While most museum promotional videos fixate on showing us the objects in a particular show — and in the process show us too many things in frames or in darkened rooms with a calming narrative voice, often with a British accent if it’s in English — this video offers an interpretation that sparks your interest in the inspirations behind the various tableaus. As an added bonus, the video has no narration, thus appealing to a more global audience, and the museum allows the scenes that morph from one to another to speak for themselves. It was created by Tito Gonzalez Garcia, a Paris-based French-Chilean director with an intriguing Vimeo channel. As the artistic director for the video, Lorenzo Papace, explained on his blog (which also includes lots of great behind-the-scenes photos), “C’est un voyage dans l’art et dans le temps.” It’s a journey in art and time.
It certainly helps that the show’s theme, masculinity, is a sexy topic, but there are countless other shows that could benefit from selling their art historical shows with a twist. The Metropolitan Museum’s latest show Balthus: Cats and Girls — Paintings and Provocations is a perfect example of internet-ready catnip.
The Museum of Contemporary Art in Los Angeles (MOCA) has been doing some interesting things with their own YouTube channel, but their videos still largely tread the well-traveled territory of documentary or — when they’re being adventurous — music videos, but the art in the latter often ends up feeling more like decor than anything else.

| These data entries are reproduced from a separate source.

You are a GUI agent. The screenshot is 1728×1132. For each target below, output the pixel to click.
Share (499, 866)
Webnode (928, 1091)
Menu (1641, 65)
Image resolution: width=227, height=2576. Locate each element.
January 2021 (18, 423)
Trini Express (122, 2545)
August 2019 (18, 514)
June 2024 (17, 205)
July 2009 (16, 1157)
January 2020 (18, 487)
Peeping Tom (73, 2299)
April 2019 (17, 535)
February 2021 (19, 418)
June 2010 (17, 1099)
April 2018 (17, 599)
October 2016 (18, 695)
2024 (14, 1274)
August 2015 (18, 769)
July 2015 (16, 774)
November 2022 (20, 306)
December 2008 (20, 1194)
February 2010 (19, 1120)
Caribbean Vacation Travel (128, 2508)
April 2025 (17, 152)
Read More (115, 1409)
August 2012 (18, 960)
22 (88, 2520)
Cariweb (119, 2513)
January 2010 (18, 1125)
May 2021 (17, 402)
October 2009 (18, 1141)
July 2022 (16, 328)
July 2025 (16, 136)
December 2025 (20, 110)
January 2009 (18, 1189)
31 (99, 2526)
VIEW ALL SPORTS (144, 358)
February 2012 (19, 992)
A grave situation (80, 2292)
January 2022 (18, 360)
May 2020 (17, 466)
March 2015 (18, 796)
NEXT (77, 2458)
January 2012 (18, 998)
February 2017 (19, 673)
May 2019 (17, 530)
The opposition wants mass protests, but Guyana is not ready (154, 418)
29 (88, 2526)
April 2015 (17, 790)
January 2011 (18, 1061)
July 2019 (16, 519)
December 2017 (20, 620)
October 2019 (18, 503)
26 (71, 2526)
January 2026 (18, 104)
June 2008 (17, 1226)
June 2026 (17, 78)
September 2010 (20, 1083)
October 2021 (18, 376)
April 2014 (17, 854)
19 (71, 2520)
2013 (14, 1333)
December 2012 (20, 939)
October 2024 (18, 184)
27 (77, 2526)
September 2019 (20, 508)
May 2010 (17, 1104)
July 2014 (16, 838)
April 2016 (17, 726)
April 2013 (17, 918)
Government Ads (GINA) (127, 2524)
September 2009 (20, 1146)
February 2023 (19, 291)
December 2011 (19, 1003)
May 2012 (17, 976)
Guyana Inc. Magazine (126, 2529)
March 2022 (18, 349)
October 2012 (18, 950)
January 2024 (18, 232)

But all is not great with the d’Orsay video. I do question the judgment of the creators about the artistic version of blackface they employ in the video in order to emulate the figure in a painting by Kehinde Wiley. While done in an unconventional way (ink spilled into a bathtub) it nonetheless taps into a much larger issue, and doesn’t really have a place in an advertisement that aims to appeal to a wide cross-section of the public. Some things may be lost in translation but this isn’t one of them.